▸ Collected data:
#####
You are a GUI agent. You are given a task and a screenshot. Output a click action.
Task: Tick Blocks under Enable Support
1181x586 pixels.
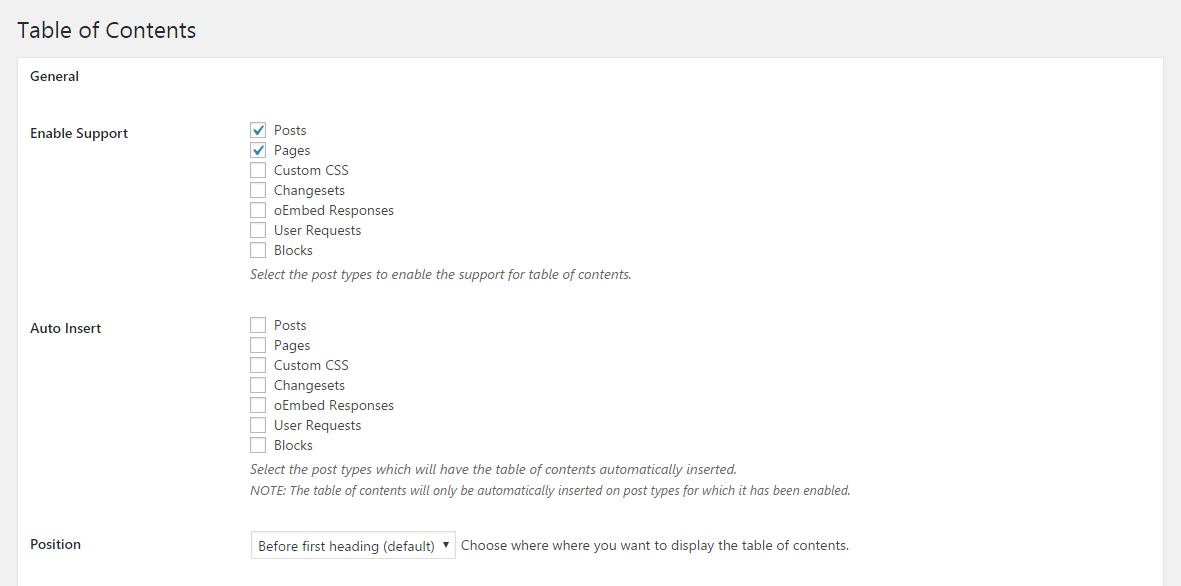[258, 250]
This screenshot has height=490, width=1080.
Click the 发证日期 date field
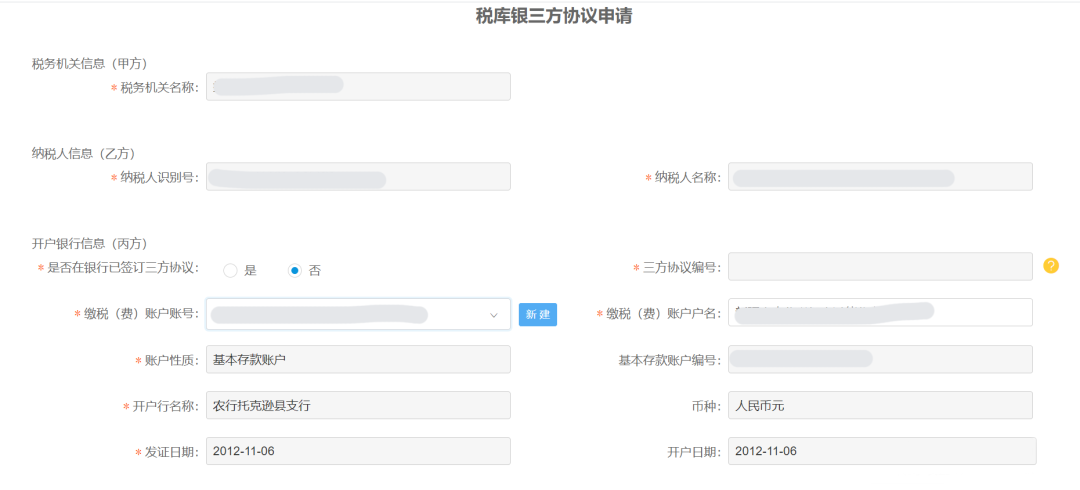click(358, 451)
#####
▸ THE PROBLEM: Working through the records above, copy each line in which "screenshot" is found.

▸ TASK RESPONSE:
You are a GUI agent. You are given a task and a screenshot. Output a click action.
This screenshot has height=490, width=1080.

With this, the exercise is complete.